La cuisine d'Elvis
L'Arche, 2002

 

 

reprise
du 20 juin au 1er juillet 2006

au Théâtre du Renard
12 rue du Renard - 75004 Paris
Réservations : 06 50 41 65 33

mise en scène
Jean-Pierre Cabardos
production
La Compagnie El Diamante Rojo

avec Flora Djien, Pascale Rosier-Raoux, David Loyola, Jean-Pierre Cabardos, Eric Petit-Jean (guitare)

 

La cuisine d'Elvis est un drame familial, un huis-clos léger, qui possède un humour cru, dérangeant et réjouissant tout à la fois. Cet humour, que certains pourraient qualifier de vulgaire, s'appuie volontairement sur des situations cocasses et cruelles, souvent scabreuses, et sur la stupidité innée de certains personnages : Frank par exemple, un garçon qui se retrouve un peu là par hasard, ramené un soir de beuverie par la mère, Mam. Sa fille Jill, quatorze ans, lui reproche pourtant de se réfugier dans les amusements faciles afin d'oublier leur situation de famille : un mari/père paralytique, Dad, qui ne peut plus parler mais qui se prend parfois à se remémorer ses années de gloire, alors qu'il "faisait Elvis", costumé à la perfection ! Jill, qui joue aussi le rôle de la narratrice en annonçant chaque scène, est persuadée que son père le légume va bientôt se remettre, lui faire un signe, et pour le stimuler, passe son temps à concocter des petits plats... Le symbolisme culinaire est ainsi exploité à outrance, comme pour mieux insister sur corps qui végète, à l'opposé du corps de Jill, qui grossit (ce que lui reproche constamment sa mère, proche de l'anorexie...).

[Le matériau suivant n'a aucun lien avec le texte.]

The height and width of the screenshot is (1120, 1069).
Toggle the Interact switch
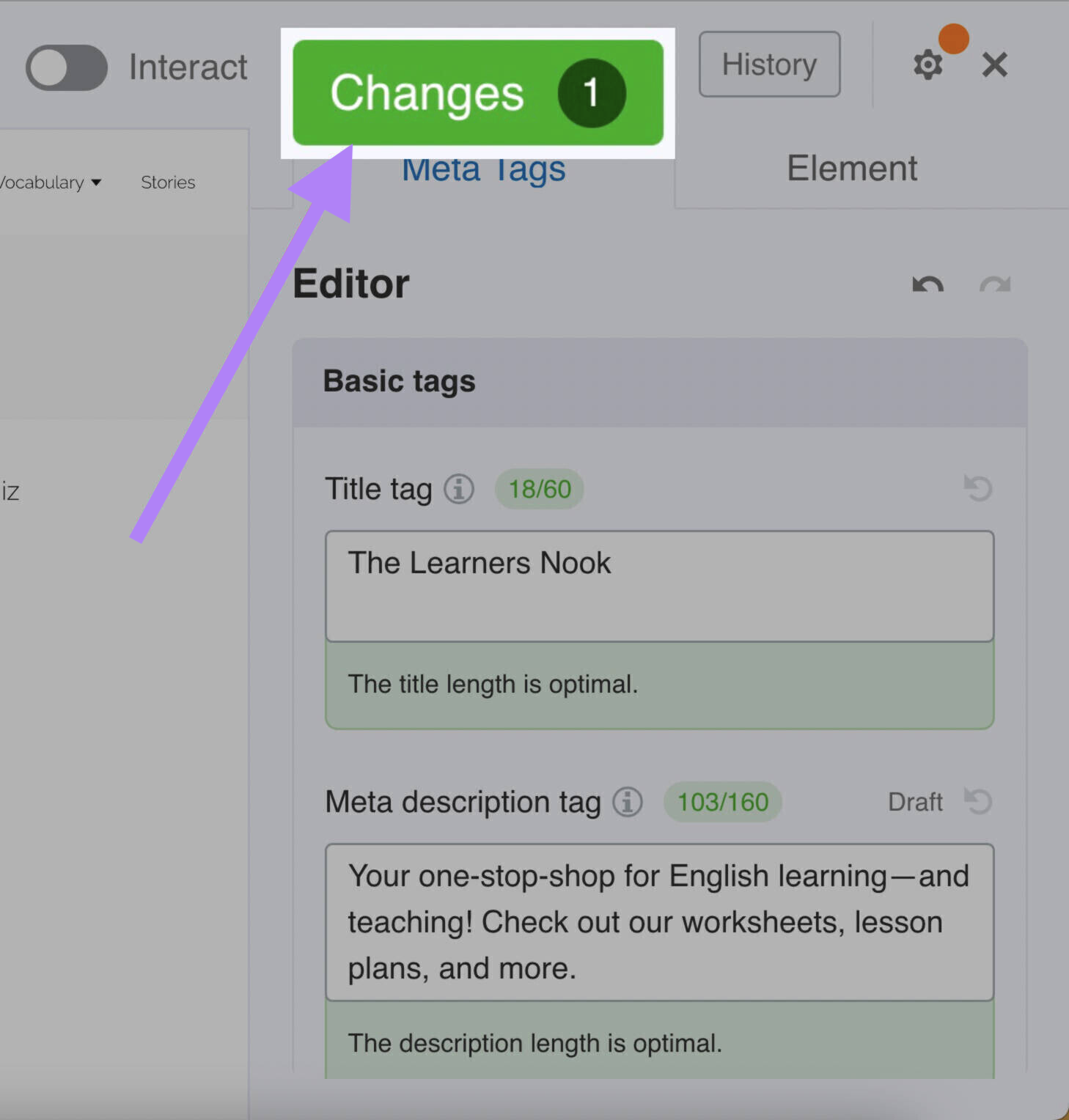click(x=67, y=67)
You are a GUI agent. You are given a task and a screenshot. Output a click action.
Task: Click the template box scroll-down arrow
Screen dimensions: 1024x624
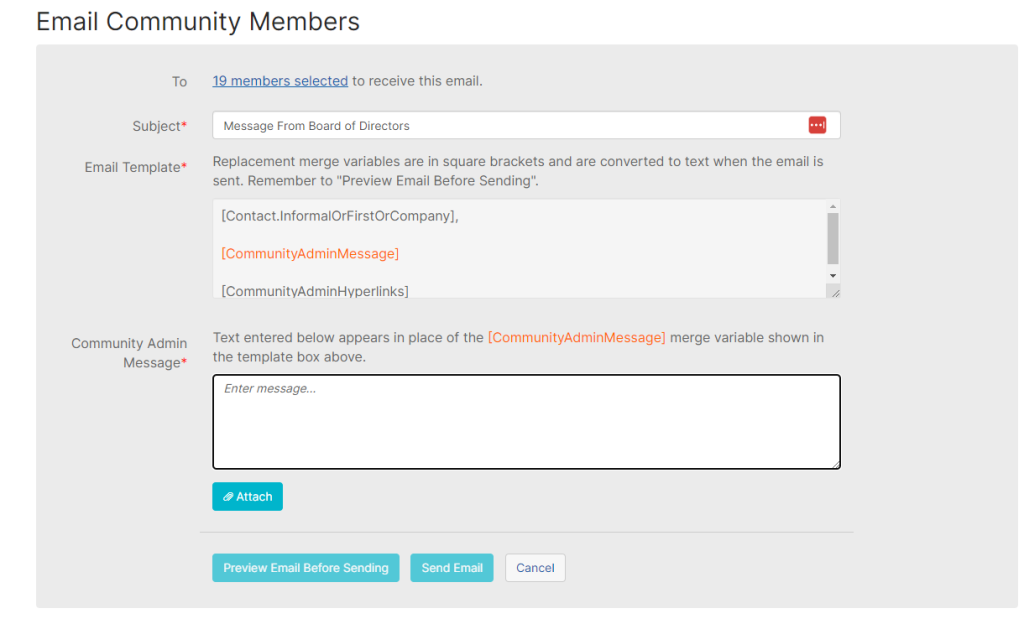click(x=833, y=275)
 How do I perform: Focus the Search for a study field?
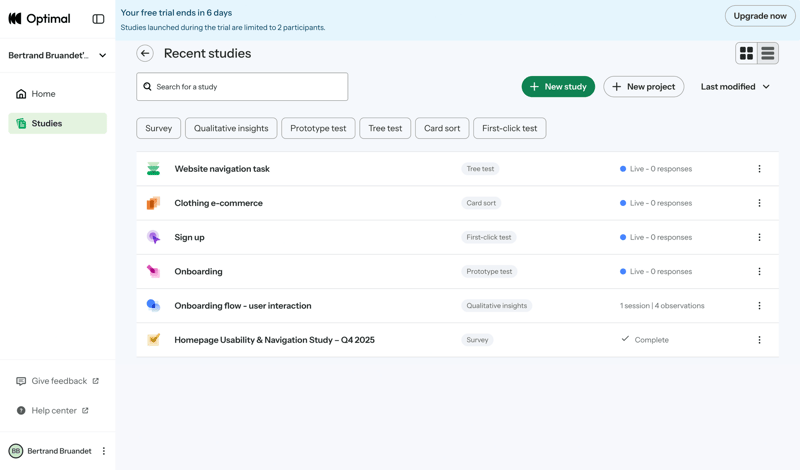click(x=242, y=87)
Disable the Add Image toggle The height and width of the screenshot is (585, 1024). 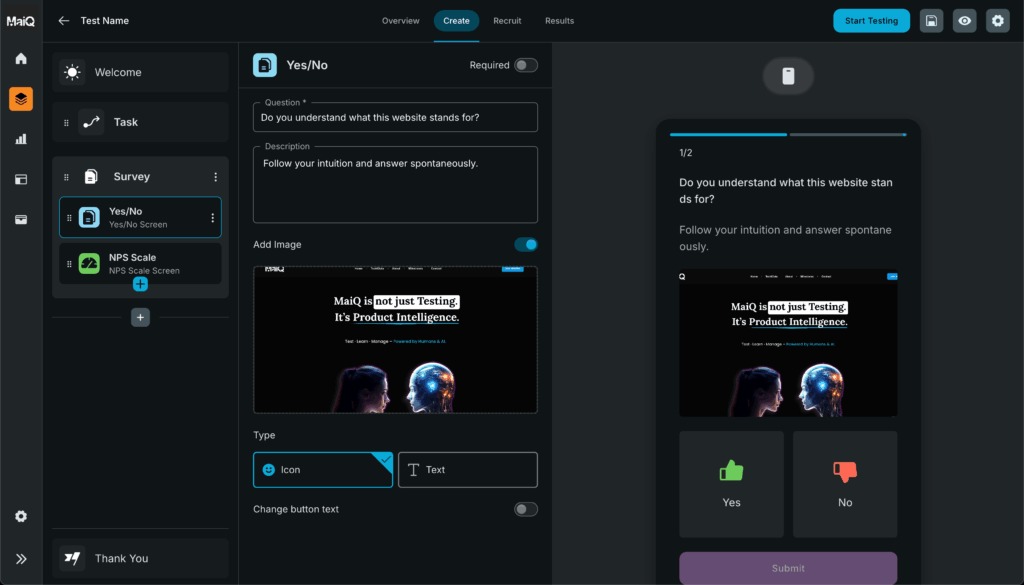525,245
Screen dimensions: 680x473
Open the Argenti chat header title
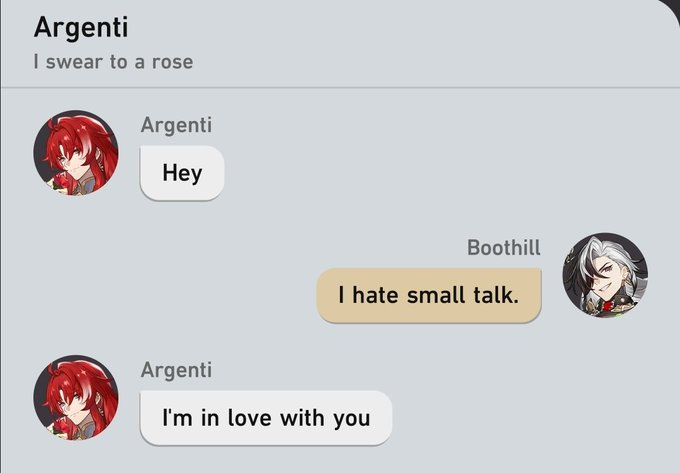(81, 28)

Loufoquerie ou grosse farce, La cuisine d'Elvis explore aussi les relations tumultueuses entre une mère et une fille qui changent fréquemment de rôle, et pourtant, l'auteur évite de justesse la tragédie qui pointe. Mais attention ! Le happy end n'est là que pour mieux nous mettre en garde contre toute illusion, et Lee Hall, par le biais de Dad, nous rappelle (dans un écho de As you like it de Shakespeare) que la vie est théâtre et qu'un dénouement heureux ne saurait être qu'un leurre de plus pour maintenir le spectateur dans un état de béatitude passive. L'intertextualité de la pièce ne s'arrête pas là et le titre fait aussi référence, en filigrane, aux "kitchen-sink dramas" des années cinquante, un terme désignant le plus souvent les pièces d'Arnold Wesker, nées du désir de créer un théâtre réaliste, proche des gens et de leur vie quotidienne, montrant qu'eux aussi sont en quête du bonheur.

La cuisine d'Elvis n'en demeure pas moins drôle avant tout, un humour vivace et insolent particulièrement bien rendu dans les dialogues ; une comédie déjantée et assurément subversive par le scénariste du film Billy Elliot.